**HOW TO COMPLETE THIS TASK**. From the records below, please repeat exactly the line that has "The width and height of the screenshot is (268, 140).", the line that has "Task: Click the AD badge next to Nike", and every line between them, and nothing else.

[THE INPUT — start]

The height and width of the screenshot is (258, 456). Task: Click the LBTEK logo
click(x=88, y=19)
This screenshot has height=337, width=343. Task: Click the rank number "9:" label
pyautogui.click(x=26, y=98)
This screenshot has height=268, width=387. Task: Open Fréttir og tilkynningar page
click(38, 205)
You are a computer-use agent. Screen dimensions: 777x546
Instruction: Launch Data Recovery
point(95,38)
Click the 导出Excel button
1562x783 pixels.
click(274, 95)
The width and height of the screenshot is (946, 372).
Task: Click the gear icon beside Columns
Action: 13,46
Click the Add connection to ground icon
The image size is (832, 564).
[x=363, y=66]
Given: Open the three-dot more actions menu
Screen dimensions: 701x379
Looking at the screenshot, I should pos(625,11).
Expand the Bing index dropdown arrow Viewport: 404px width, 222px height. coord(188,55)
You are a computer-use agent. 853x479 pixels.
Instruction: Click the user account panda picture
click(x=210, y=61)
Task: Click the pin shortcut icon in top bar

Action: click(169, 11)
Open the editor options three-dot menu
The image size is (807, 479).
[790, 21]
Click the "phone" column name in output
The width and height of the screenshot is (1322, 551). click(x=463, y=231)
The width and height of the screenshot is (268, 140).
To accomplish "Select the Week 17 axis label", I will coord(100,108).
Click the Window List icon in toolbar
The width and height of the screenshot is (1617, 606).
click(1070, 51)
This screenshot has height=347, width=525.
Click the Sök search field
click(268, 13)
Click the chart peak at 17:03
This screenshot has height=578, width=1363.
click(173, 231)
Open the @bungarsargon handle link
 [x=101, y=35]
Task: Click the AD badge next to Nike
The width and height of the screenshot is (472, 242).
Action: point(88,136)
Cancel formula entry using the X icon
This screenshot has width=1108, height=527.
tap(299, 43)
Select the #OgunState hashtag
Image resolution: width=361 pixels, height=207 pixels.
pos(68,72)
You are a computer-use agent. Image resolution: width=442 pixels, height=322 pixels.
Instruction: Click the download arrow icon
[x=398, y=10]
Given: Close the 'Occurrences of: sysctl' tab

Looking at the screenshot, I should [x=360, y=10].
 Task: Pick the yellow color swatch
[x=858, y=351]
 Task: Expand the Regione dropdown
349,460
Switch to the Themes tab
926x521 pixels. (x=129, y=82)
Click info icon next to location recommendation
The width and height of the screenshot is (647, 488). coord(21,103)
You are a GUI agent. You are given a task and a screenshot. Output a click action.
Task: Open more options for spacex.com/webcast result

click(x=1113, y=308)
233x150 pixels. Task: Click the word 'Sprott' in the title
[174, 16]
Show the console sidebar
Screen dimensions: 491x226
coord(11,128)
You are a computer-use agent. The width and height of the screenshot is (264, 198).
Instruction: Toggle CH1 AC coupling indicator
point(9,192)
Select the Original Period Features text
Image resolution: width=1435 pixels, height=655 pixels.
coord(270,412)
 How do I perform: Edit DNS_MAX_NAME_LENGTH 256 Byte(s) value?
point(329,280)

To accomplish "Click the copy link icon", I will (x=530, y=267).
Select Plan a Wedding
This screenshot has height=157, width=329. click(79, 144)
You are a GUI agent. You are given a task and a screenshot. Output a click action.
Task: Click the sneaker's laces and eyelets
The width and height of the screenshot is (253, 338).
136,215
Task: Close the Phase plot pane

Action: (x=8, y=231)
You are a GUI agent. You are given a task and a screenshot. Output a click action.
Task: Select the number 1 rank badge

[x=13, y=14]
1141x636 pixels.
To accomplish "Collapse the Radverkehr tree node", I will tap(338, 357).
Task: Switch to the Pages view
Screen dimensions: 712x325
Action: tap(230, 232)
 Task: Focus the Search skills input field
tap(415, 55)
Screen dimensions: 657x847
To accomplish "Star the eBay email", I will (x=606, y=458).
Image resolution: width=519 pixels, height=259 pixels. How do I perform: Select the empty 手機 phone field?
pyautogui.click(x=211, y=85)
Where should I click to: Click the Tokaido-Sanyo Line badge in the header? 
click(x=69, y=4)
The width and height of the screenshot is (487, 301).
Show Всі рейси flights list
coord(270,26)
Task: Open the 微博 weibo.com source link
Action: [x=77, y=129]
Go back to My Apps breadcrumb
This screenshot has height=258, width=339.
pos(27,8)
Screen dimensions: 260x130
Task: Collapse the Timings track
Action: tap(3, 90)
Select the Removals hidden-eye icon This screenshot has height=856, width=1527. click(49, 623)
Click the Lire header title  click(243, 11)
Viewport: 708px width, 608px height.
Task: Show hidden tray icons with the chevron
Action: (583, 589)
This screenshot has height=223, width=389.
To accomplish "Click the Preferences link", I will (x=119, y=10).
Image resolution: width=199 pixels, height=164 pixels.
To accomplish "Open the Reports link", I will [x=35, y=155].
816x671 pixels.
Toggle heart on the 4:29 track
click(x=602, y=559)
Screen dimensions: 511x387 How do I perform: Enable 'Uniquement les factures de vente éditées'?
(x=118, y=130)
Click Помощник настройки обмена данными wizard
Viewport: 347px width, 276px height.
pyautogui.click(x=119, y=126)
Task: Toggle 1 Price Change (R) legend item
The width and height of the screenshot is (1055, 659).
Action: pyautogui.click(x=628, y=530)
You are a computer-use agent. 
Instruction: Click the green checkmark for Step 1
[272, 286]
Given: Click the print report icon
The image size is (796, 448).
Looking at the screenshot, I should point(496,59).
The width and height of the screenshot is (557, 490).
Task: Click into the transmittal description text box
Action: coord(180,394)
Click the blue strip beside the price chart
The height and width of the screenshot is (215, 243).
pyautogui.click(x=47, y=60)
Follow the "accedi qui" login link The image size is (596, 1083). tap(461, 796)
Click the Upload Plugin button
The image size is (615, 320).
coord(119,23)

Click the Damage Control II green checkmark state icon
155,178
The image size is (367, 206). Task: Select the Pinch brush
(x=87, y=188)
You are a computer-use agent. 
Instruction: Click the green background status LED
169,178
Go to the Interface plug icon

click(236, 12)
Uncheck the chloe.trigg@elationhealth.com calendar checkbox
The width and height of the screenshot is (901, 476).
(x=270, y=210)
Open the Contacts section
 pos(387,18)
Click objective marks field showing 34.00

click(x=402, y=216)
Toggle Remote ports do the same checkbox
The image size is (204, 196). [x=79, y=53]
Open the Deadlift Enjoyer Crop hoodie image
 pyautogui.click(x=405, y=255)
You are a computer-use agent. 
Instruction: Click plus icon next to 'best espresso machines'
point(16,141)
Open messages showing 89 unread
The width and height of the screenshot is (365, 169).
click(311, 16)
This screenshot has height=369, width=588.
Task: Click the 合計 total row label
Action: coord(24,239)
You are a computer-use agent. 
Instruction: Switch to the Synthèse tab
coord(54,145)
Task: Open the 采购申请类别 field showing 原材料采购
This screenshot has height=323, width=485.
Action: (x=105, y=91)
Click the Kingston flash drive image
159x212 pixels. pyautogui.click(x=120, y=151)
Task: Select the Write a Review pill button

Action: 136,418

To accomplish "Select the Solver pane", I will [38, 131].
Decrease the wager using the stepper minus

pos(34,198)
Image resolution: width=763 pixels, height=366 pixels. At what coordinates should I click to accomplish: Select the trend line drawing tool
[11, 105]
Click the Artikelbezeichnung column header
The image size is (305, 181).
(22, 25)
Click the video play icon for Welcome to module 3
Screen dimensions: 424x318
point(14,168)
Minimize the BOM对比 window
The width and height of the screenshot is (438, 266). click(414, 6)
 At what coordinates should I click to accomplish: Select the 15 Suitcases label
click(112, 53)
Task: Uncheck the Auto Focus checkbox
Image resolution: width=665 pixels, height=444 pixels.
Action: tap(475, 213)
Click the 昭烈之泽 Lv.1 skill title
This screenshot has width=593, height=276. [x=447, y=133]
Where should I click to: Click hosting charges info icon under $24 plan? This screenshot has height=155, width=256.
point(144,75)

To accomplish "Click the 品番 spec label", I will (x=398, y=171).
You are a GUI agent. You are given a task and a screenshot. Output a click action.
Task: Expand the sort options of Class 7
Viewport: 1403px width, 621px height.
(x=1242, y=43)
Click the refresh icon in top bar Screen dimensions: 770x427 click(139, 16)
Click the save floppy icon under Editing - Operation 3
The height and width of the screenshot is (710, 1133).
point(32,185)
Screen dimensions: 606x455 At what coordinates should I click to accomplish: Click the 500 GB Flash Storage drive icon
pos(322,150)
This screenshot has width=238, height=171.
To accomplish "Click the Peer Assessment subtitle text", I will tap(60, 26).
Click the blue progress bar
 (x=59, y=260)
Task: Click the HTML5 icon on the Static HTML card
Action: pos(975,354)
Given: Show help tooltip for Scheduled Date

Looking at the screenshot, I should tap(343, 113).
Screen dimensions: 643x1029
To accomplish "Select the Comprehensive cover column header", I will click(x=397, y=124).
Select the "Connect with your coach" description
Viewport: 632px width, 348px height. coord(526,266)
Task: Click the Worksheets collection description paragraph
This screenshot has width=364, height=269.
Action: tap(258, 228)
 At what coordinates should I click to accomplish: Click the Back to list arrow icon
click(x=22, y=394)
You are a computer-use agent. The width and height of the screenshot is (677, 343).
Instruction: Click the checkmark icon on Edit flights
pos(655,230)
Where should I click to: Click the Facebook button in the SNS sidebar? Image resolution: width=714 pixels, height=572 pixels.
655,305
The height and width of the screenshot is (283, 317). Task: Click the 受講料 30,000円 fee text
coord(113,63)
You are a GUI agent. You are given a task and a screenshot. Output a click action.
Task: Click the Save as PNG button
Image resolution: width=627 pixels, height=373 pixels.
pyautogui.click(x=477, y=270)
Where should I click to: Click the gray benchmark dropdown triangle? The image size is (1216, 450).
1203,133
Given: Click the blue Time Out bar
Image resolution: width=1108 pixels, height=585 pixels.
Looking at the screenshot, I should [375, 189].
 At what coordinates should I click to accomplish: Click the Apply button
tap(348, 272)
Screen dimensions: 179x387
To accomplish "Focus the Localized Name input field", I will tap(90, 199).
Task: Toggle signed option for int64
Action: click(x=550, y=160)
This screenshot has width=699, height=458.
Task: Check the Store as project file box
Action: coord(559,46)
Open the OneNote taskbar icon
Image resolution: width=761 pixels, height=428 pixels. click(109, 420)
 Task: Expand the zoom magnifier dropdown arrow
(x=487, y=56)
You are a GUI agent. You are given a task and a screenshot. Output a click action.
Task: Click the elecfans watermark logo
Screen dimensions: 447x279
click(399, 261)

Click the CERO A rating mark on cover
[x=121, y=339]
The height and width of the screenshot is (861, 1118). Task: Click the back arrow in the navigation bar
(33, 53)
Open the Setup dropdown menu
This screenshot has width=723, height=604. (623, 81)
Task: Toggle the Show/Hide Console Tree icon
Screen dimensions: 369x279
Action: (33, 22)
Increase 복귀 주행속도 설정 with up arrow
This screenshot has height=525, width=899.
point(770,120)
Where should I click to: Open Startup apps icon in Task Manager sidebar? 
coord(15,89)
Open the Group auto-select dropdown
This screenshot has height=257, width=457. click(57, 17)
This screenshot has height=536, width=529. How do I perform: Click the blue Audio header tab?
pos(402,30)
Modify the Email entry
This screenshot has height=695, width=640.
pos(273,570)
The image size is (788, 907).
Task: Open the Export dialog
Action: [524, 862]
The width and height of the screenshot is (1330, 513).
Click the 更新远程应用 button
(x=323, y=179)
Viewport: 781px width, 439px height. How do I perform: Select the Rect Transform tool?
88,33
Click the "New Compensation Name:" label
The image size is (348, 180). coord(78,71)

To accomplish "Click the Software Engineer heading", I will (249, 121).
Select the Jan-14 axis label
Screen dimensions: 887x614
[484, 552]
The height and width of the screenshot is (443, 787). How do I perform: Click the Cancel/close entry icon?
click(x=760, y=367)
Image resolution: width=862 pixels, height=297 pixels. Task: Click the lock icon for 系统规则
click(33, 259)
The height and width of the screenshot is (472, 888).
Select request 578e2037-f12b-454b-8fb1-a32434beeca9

[THE INPUT — finish]

**WRITTEN RESPONSE**.
The width and height of the screenshot is (268, 140).
To accomplish "Select the Week 17 axis label", I will coord(100,108).
Click the Window List icon in toolbar
The width and height of the screenshot is (1617, 606).
click(1070, 51)
This screenshot has height=347, width=525.
Click the Sök search field
click(268, 13)
Click the chart peak at 17:03
This screenshot has height=578, width=1363.
click(173, 231)
Open the @bungarsargon handle link
 [x=101, y=35]
Task: Click the AD badge next to Nike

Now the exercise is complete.